▶ **EXERCISE REQUIREMENTS**: Retype every line from the one containing "Click the 6:19 video duration badge" through the last line of the records below, both included; leave out the pictures.

▶ **GIVEN RECORDS**:

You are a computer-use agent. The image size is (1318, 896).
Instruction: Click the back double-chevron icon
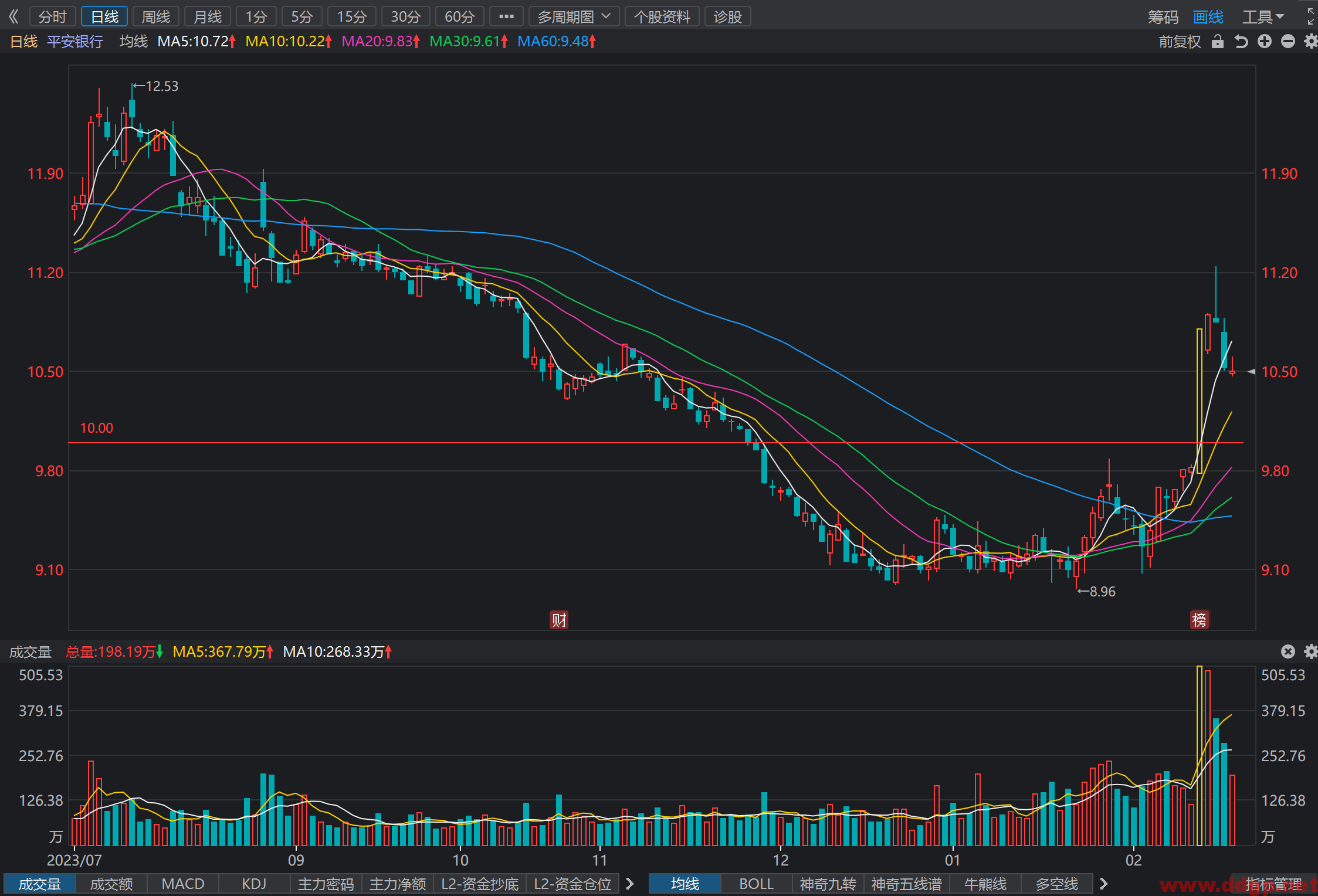pyautogui.click(x=14, y=16)
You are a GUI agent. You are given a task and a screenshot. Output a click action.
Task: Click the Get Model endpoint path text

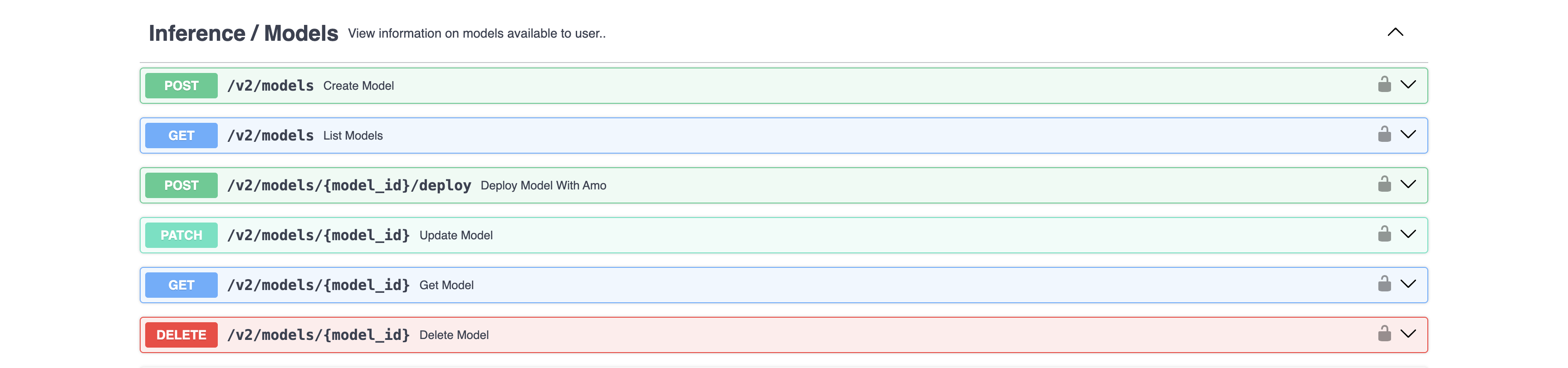[x=318, y=285]
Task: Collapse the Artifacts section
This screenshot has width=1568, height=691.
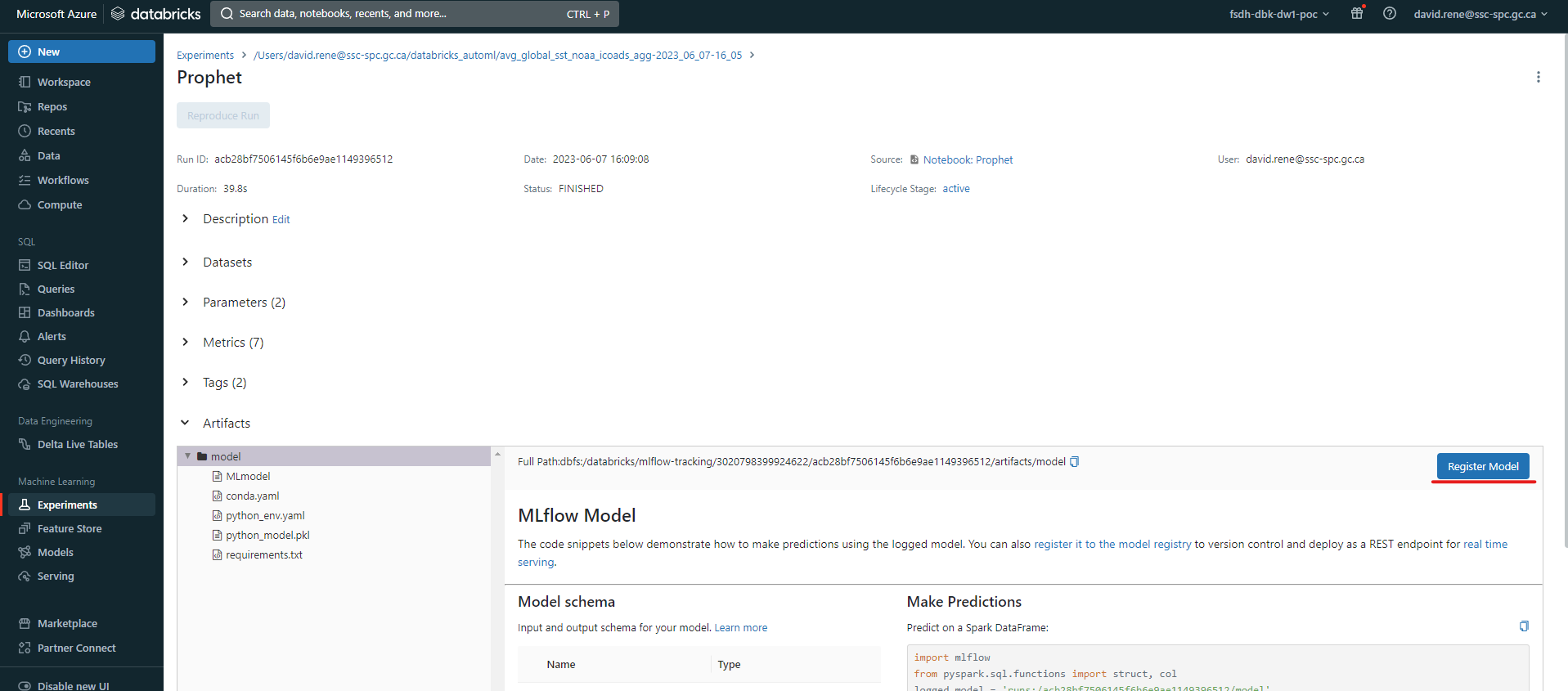Action: click(186, 424)
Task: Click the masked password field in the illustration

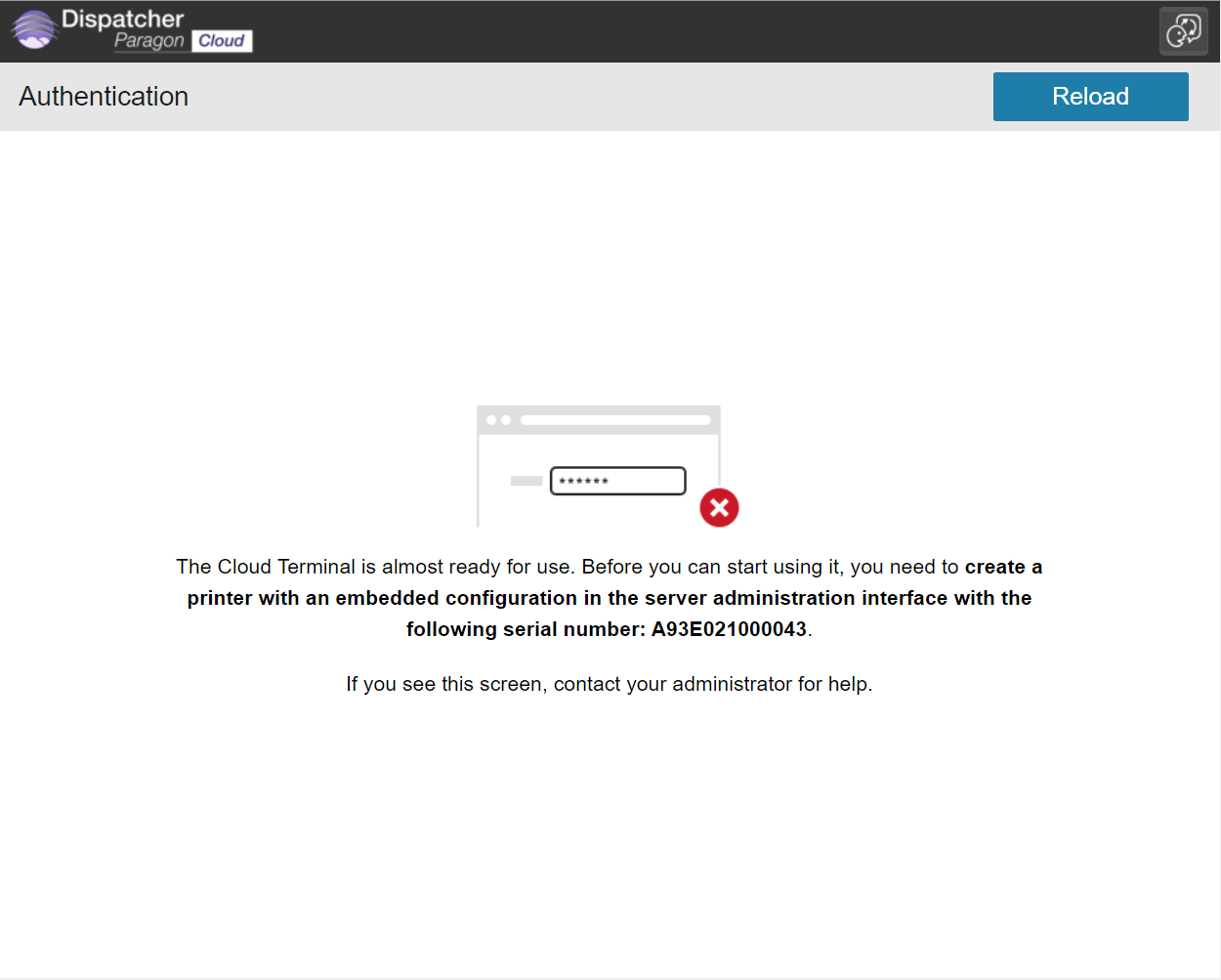Action: 617,480
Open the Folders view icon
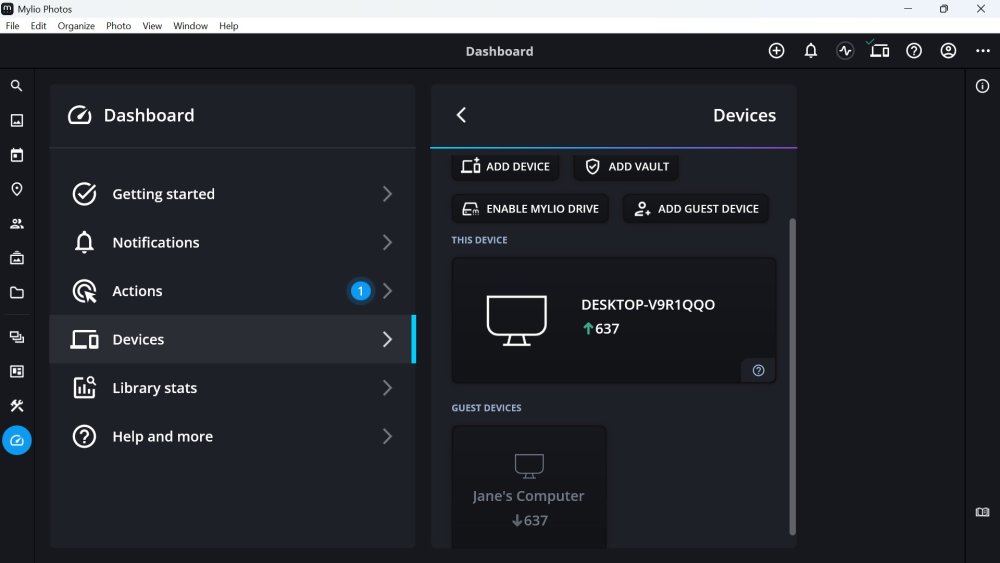The image size is (1000, 563). pyautogui.click(x=16, y=293)
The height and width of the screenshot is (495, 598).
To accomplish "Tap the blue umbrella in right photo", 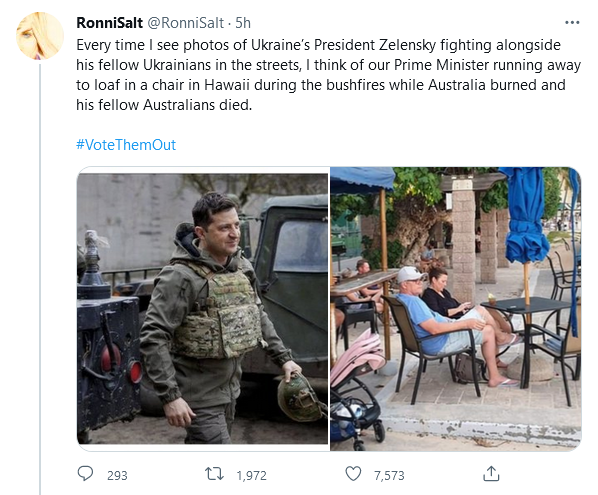I will 526,216.
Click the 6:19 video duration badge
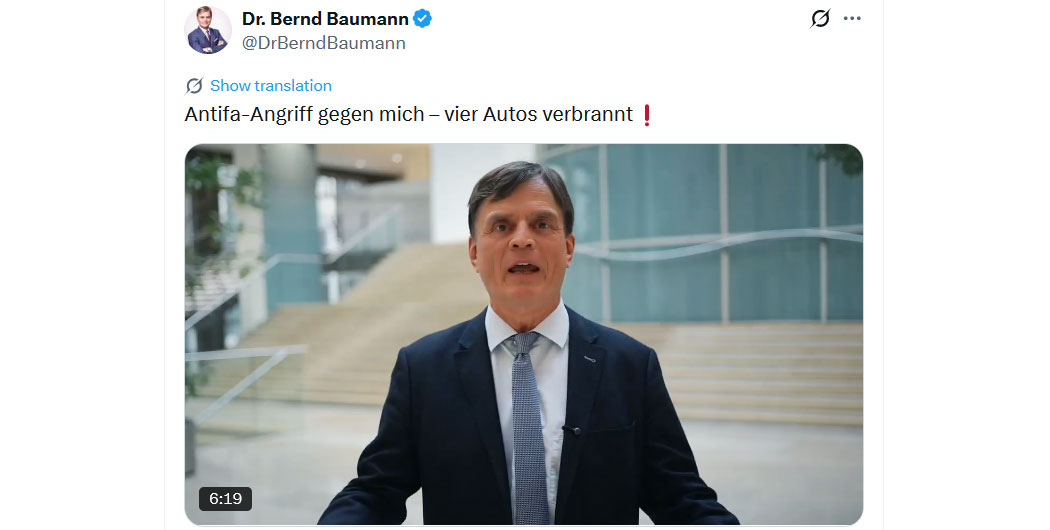The image size is (1050, 530). pos(225,499)
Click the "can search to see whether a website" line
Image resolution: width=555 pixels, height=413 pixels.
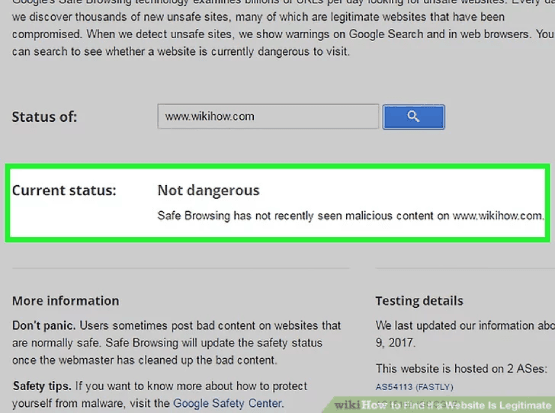181,52
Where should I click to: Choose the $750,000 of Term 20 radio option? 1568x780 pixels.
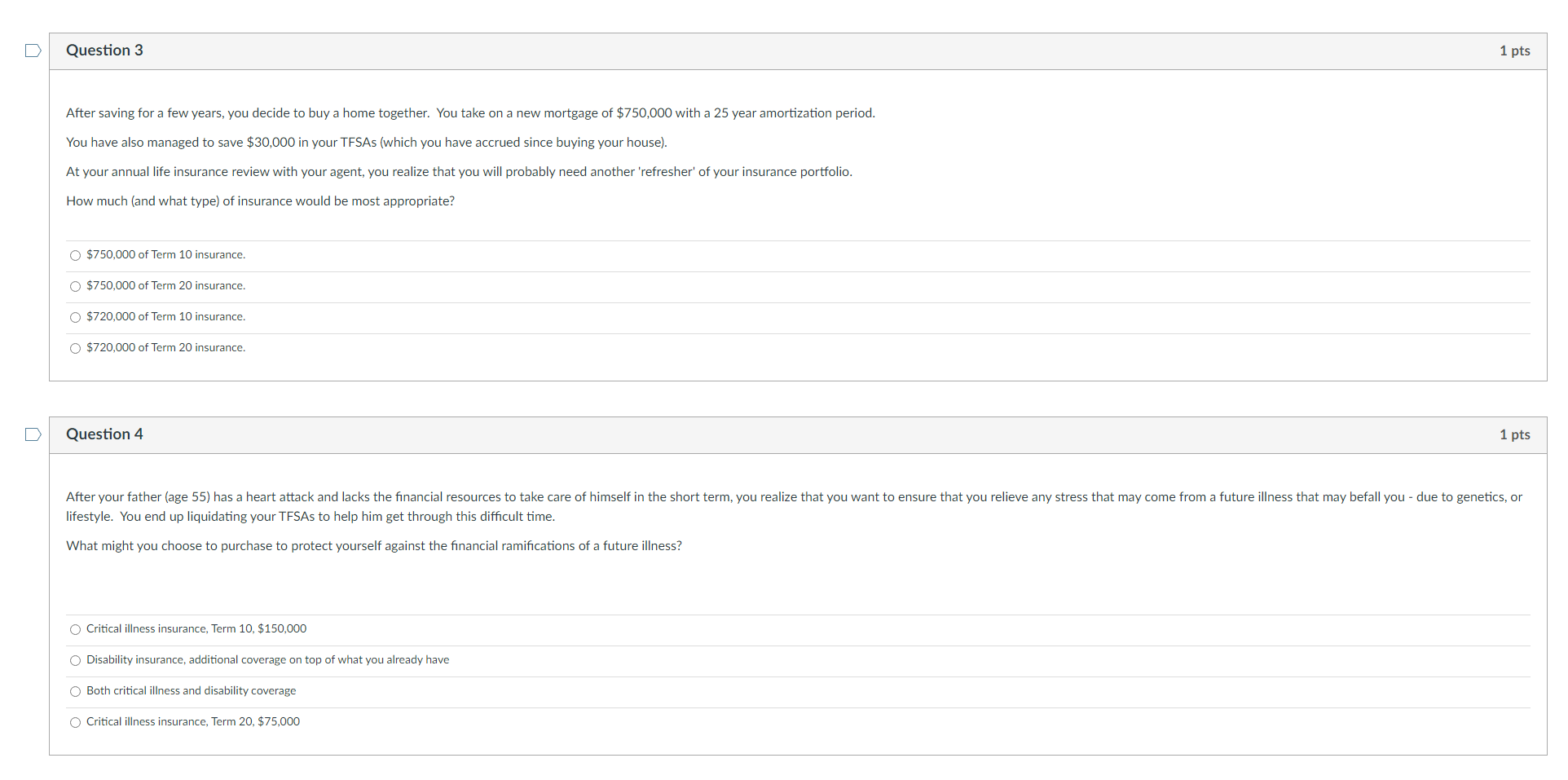click(76, 286)
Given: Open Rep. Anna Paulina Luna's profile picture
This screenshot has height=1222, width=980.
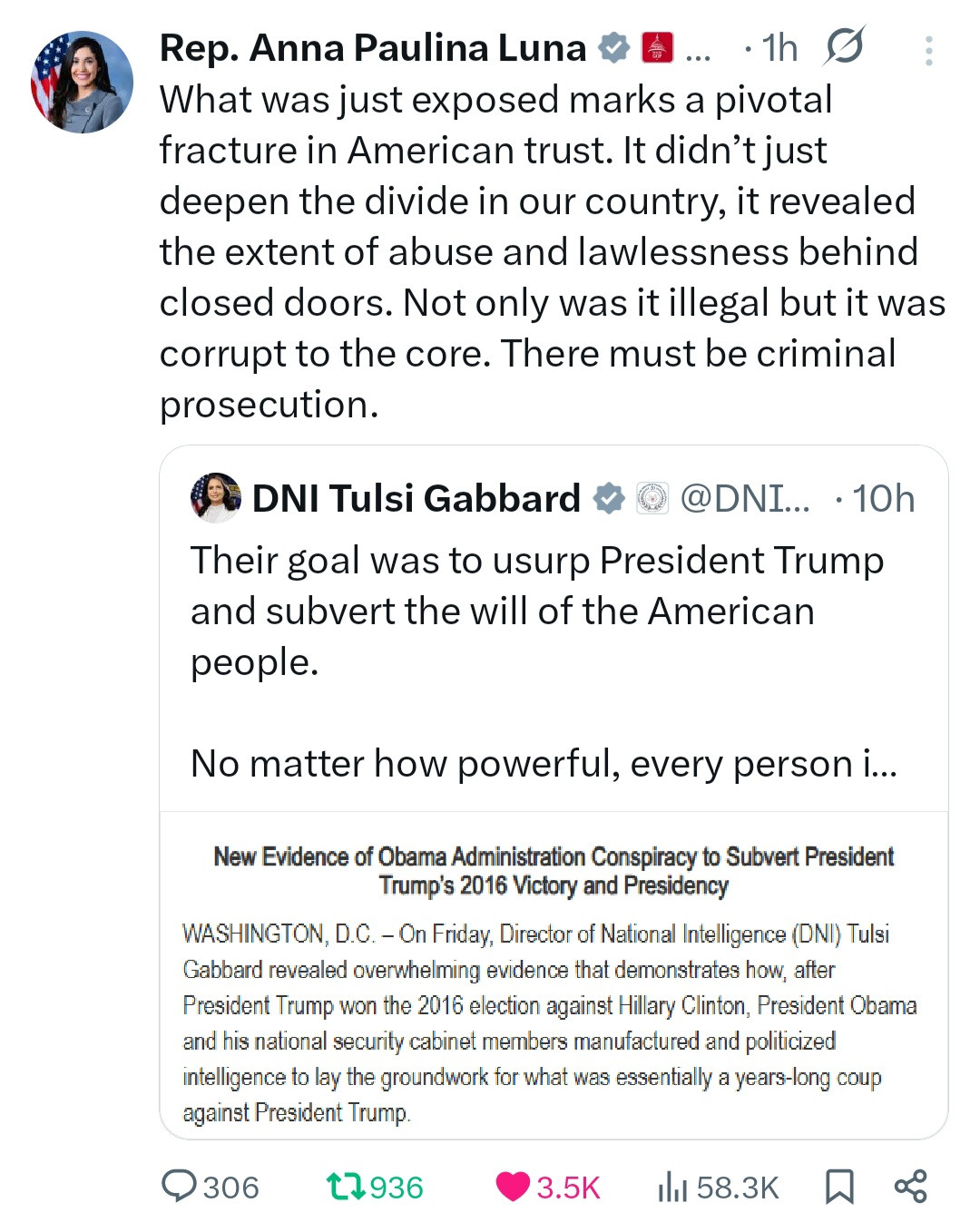Looking at the screenshot, I should click(83, 83).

▶ **YOUR RESPONSE**:
Click the 6:19 video duration badge
The image size is (1050, 530). pos(225,499)
Click the "can search to see whether a website" line
Image resolution: width=555 pixels, height=413 pixels.
181,52
Where should I click to: Choose the $750,000 of Term 20 radio option? 1568x780 pixels.
click(76, 286)
Given: Open Rep. Anna Paulina Luna's profile picture
This screenshot has height=1222, width=980.
Looking at the screenshot, I should click(83, 83).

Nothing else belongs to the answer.